Beyond those specific charges, however, there are bigger costs to not doing full shipment audits. Auditing all transactions ensure a company’s supply chain data is clean. With more accurate reporting, businesses can discover important insights and make more strategic (and cost-saving) changes, like consolidating shipments, setting up warehouses in different regions and more.
3. Performing audits based on old numbers.
It’s a simple misstep, but it can lead to major costs: relying on carrier websites for accurate rates. Every carrier has its own base rate system, and the rates often change slightly from year to year. However, the rates aren’t always accurate online, so companies need to double-check the carrier quote against the invoice and current pricing agreement.

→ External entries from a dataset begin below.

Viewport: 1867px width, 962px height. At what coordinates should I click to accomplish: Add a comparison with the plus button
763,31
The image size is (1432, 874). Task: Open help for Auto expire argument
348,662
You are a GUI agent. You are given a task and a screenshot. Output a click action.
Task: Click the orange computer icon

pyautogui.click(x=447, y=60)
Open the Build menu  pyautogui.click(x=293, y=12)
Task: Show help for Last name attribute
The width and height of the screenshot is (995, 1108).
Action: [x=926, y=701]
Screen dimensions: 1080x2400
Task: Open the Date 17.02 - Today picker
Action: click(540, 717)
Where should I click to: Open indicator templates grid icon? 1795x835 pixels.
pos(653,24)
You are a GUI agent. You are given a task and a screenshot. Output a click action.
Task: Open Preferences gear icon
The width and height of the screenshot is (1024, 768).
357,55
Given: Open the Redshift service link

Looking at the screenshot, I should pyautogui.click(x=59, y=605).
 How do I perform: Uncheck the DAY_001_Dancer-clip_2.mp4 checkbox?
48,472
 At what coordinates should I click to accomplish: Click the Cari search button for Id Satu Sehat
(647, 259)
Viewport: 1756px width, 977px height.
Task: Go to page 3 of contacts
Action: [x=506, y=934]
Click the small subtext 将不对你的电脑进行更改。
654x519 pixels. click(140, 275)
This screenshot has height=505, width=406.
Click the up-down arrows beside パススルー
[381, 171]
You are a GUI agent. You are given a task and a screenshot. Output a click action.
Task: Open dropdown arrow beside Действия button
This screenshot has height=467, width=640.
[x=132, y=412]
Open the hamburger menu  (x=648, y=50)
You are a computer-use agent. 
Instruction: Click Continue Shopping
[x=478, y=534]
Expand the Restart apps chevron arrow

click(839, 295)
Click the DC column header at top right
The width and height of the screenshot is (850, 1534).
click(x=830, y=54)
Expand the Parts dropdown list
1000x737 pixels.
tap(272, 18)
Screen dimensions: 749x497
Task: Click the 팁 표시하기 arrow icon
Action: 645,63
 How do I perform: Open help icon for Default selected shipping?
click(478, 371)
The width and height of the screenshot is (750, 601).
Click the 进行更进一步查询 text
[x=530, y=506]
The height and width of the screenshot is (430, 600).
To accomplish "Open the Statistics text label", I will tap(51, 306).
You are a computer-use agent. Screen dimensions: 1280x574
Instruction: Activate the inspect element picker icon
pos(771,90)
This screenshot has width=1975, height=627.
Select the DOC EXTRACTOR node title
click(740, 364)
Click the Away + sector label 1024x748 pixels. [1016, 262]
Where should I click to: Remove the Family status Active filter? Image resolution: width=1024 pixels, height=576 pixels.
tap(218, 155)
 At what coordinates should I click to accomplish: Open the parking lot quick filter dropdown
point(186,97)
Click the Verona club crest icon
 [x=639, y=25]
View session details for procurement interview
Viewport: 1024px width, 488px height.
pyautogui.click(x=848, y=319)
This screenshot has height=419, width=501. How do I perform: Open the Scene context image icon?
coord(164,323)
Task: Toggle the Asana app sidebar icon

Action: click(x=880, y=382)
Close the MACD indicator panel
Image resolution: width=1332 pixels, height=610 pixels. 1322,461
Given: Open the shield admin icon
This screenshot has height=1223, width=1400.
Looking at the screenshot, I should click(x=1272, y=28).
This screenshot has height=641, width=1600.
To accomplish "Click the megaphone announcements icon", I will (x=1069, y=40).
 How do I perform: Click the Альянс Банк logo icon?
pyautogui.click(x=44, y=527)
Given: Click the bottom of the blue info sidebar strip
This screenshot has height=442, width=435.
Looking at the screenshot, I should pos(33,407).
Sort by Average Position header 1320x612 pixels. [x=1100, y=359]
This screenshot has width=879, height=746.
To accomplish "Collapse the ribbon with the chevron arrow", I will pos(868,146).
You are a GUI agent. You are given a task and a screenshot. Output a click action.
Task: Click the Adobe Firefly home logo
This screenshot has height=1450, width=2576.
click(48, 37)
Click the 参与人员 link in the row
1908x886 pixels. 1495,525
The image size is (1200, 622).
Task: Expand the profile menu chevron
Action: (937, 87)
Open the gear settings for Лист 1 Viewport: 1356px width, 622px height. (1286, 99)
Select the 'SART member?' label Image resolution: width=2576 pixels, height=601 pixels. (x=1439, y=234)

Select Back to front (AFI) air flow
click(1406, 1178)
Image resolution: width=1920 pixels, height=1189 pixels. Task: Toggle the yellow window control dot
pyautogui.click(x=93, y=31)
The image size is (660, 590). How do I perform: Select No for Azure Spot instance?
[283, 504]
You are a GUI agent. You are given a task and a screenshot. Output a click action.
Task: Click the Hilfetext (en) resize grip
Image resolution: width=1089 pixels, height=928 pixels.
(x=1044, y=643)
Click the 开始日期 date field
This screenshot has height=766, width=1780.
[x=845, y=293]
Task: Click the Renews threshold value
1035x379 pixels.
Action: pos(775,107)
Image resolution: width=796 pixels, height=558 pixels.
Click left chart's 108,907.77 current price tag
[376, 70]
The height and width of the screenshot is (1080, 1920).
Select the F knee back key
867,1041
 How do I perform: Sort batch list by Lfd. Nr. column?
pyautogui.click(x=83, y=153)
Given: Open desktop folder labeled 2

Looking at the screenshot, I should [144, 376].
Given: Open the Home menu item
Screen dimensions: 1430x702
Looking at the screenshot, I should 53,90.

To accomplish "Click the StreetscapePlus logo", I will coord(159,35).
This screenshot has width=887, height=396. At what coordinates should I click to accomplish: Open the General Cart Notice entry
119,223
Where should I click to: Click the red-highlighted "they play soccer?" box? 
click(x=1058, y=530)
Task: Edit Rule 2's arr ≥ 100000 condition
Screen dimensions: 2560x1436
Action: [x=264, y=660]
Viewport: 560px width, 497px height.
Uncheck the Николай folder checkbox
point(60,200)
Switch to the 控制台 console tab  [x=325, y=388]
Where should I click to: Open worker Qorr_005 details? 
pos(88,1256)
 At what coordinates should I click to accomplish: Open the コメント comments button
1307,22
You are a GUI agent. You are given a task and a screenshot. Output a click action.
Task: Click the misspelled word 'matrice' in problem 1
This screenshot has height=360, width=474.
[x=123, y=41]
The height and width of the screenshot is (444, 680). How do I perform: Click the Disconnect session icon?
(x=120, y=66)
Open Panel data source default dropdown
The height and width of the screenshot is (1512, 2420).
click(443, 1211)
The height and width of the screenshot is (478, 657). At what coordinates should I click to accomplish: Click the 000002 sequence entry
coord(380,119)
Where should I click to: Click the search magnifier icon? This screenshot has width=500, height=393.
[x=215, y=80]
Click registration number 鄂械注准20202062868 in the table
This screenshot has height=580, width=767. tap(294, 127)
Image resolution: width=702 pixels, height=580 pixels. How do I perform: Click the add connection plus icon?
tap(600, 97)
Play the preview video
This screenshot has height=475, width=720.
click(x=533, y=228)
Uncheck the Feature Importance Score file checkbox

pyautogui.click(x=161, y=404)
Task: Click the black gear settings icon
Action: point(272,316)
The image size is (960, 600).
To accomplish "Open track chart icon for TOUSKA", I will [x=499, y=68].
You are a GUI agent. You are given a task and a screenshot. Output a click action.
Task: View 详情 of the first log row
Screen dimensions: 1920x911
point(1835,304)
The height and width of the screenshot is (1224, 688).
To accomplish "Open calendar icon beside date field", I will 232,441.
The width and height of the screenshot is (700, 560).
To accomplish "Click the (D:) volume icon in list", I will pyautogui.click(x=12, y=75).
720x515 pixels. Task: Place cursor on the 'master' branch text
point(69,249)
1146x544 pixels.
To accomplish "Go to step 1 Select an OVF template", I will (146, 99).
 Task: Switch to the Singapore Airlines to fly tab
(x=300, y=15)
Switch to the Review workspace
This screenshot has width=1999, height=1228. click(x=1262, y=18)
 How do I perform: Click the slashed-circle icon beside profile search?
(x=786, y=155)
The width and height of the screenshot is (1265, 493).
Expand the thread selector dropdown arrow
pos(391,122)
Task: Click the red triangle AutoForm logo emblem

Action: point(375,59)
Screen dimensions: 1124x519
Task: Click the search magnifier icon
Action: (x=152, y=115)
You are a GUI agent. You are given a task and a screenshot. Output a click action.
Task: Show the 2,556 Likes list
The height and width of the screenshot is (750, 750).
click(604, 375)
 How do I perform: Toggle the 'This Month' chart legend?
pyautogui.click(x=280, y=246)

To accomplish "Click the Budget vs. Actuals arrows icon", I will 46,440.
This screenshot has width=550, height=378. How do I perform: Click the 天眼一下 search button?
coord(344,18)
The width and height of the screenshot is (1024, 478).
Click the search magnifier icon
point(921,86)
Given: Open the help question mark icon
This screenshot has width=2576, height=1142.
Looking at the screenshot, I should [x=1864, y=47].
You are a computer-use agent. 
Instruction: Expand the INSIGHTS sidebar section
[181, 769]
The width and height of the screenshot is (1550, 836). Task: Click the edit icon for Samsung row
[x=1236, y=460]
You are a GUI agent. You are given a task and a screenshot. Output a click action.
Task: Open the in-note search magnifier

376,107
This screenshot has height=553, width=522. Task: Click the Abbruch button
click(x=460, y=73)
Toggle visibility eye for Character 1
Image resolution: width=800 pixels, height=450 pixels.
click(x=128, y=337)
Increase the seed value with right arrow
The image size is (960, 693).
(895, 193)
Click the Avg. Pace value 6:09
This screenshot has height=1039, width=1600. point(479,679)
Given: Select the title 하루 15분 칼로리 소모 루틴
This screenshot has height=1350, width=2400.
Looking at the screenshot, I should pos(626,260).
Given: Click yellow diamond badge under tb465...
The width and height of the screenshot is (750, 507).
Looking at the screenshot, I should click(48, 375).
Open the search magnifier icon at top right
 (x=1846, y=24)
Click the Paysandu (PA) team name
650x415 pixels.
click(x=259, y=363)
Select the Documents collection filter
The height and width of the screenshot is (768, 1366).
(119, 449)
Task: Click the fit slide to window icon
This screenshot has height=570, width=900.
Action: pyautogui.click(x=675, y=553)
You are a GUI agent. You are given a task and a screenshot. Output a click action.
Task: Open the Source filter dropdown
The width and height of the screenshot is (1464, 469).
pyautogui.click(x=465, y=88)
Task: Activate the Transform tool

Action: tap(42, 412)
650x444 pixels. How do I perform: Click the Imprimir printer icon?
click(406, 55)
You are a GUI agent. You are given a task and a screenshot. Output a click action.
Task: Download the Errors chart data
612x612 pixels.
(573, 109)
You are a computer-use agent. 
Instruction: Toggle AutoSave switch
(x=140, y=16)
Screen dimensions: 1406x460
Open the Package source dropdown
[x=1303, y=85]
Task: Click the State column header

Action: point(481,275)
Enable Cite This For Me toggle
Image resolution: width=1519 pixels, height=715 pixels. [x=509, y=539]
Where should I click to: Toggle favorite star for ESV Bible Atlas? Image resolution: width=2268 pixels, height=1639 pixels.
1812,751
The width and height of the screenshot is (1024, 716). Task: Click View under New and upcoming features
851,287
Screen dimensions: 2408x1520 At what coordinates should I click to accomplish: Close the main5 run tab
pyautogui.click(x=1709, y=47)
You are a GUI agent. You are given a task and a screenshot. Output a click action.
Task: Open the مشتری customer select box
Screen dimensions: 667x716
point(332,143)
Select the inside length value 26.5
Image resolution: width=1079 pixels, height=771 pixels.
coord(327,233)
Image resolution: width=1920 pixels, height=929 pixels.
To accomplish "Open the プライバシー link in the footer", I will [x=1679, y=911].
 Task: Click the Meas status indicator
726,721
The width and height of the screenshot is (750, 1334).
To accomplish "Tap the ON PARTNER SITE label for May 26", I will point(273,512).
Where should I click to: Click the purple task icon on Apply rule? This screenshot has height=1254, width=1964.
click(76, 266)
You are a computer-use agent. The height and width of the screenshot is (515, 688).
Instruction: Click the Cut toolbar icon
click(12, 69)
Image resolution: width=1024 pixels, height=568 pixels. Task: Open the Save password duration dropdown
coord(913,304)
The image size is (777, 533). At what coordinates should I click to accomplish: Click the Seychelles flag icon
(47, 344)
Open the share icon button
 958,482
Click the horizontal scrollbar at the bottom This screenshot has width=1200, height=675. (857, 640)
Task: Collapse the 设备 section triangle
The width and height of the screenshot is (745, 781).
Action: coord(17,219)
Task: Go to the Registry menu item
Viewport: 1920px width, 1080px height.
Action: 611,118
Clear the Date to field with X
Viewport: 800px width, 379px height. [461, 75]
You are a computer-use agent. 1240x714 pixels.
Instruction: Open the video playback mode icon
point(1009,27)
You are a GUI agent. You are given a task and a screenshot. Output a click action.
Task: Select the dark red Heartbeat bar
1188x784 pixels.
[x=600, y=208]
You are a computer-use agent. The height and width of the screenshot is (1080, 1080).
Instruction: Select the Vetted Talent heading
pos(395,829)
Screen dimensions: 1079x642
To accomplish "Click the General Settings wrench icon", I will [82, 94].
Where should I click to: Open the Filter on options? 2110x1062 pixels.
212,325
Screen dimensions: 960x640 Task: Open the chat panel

4. Not learning from audits.
Comprehensive audits help companies find incorrect charges, but they can also identify patterns and trends. Flat World’s invoice team looks for repeat issues that may indicate that a change in system is needed. For example, constant re-weigh fees because a company is under- or over-estimating its cargo weight could be avoided if the company invests in a scale, saving money over time. Or frequent overcharges by a specific carrier could suggest a company switch carriers to save money.
5. Performing audits after invoices have been paid.
While there isn’t a universal frequency for how often invoices should be automated, one thing is for sure: audits should be done before the invoices have been paid. Otherwise, getting a refund from the carrier will be a headache. Flat World audits invoices weekly, passing on our findings to clients (and before paying carriers) to make sure these situations don’t happen.
Freight audits can be complicated and time-consuming—but they don’t have to be. Flat World’s dedicated audit team audits 100% of the shipping invoices our clients receive, and typically find issues in about 10%. The total cost savings vary depending on the company, but the time saved and system changes made possible through frequent audits make auditing essential. It’s a service we’re happy to provide for our clients to ensure they’re performing the best they can.